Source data
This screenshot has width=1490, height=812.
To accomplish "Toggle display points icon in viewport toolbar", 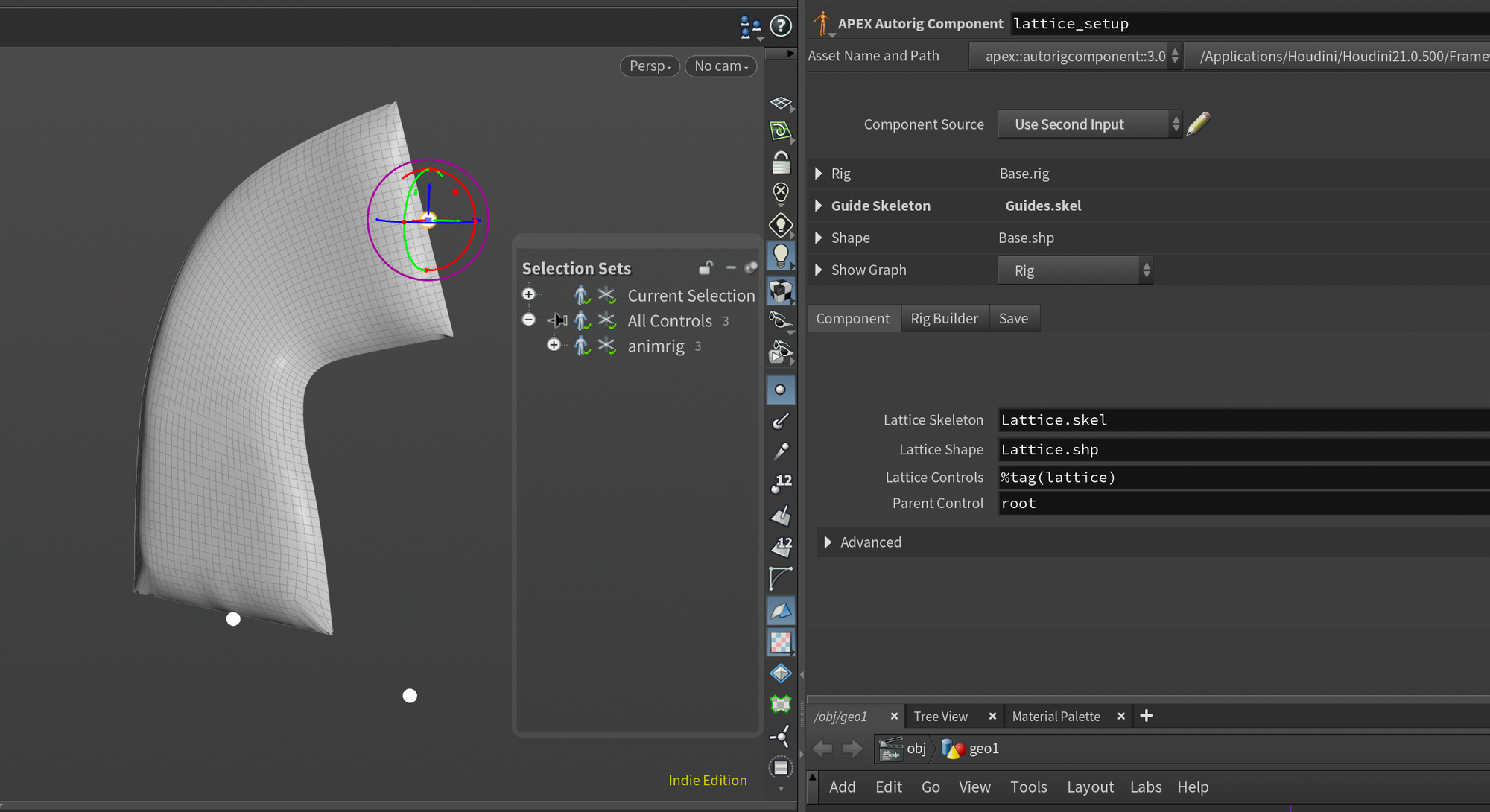I will coord(780,390).
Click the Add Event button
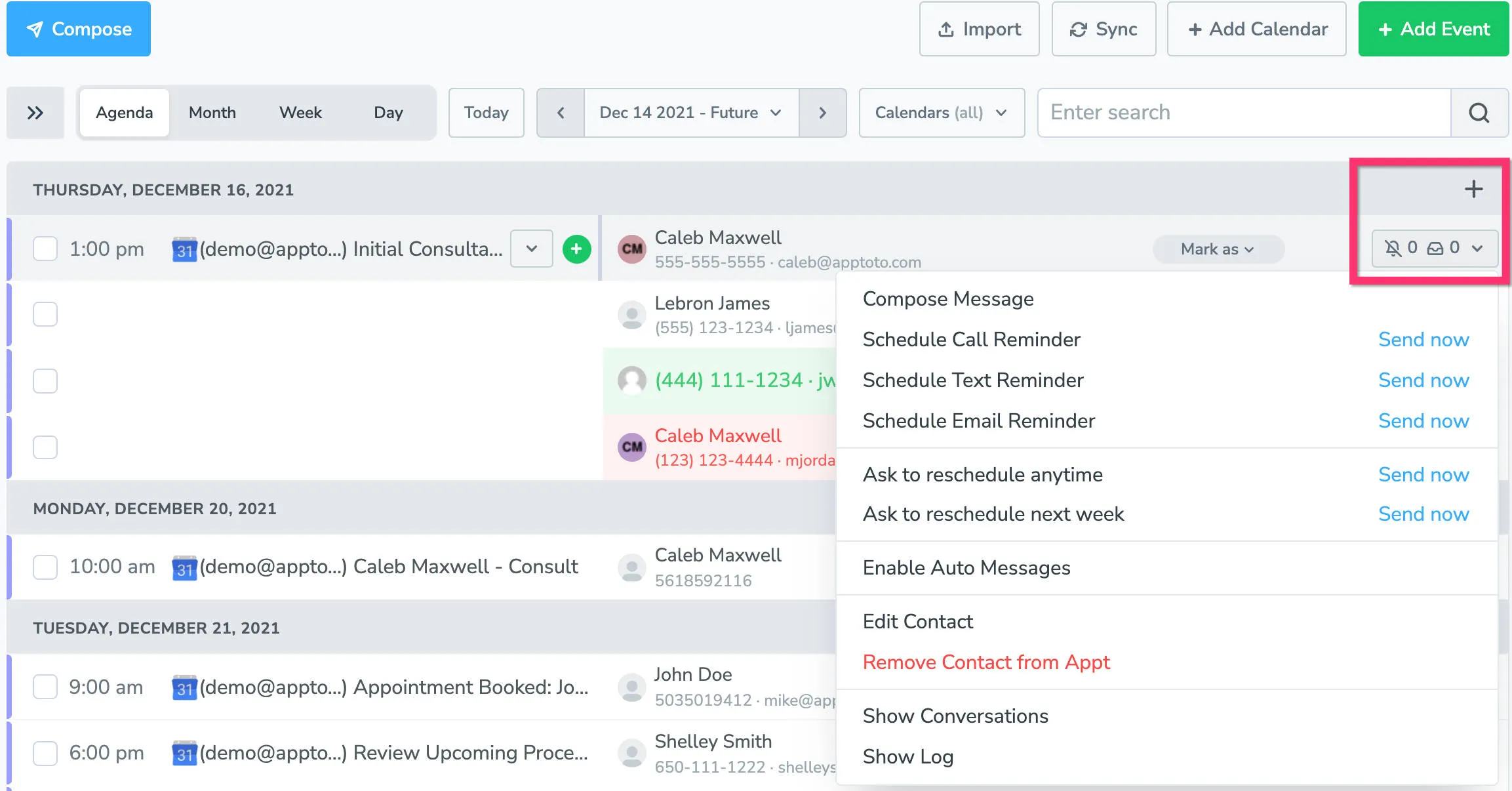This screenshot has width=1512, height=791. (1433, 29)
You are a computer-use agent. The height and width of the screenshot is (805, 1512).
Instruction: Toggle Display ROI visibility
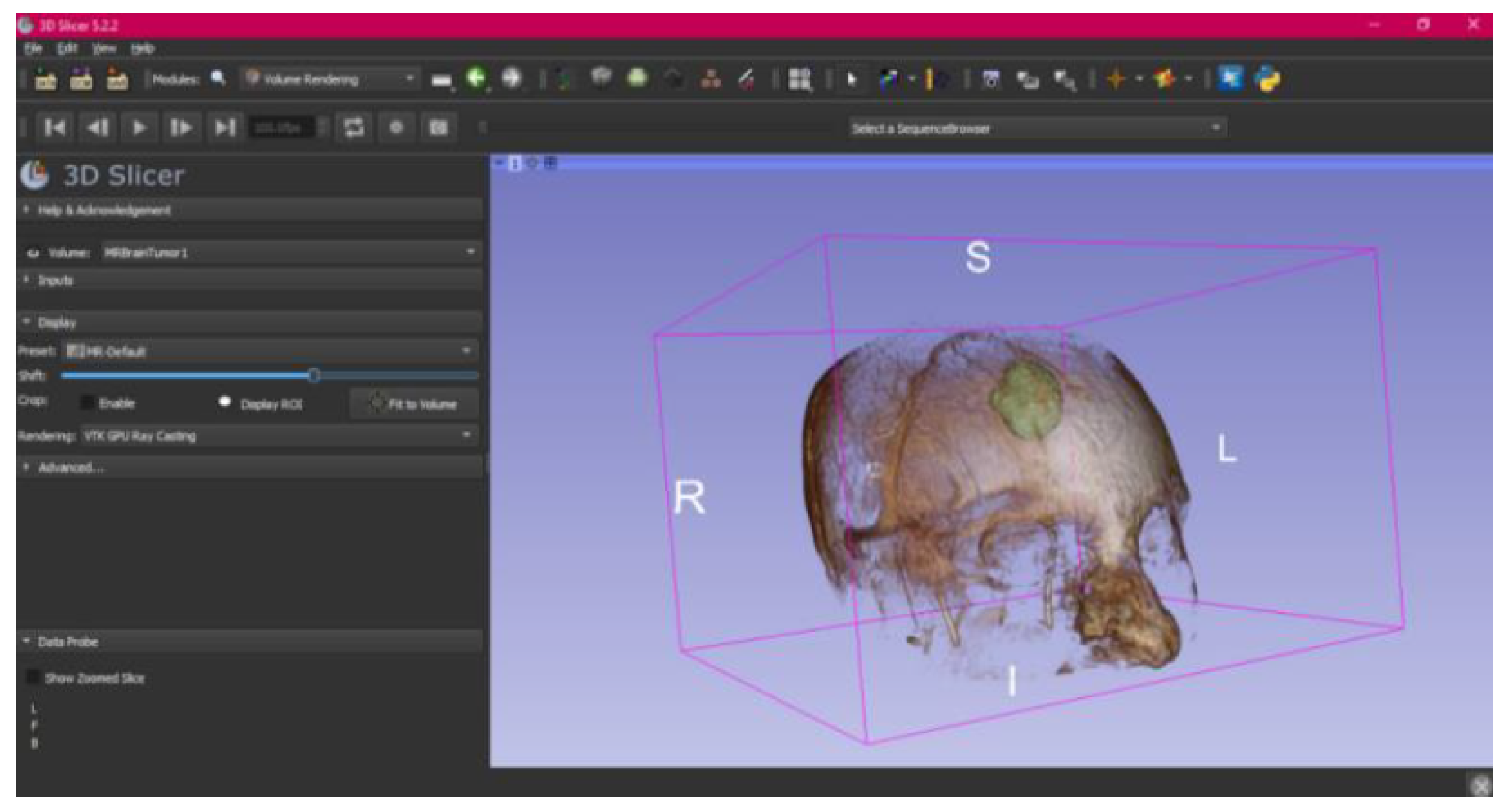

* _TASK INSTRUCTIONS_:
After locating the line containing "You are a computer-use" in the entries above, repeat only it and each later line through the end, exactly, without any pictures.

* _REPLY_:
You are a computer-use agent. The height and width of the screenshot is (805, 1512).
Instruction: Toggle Display ROI visibility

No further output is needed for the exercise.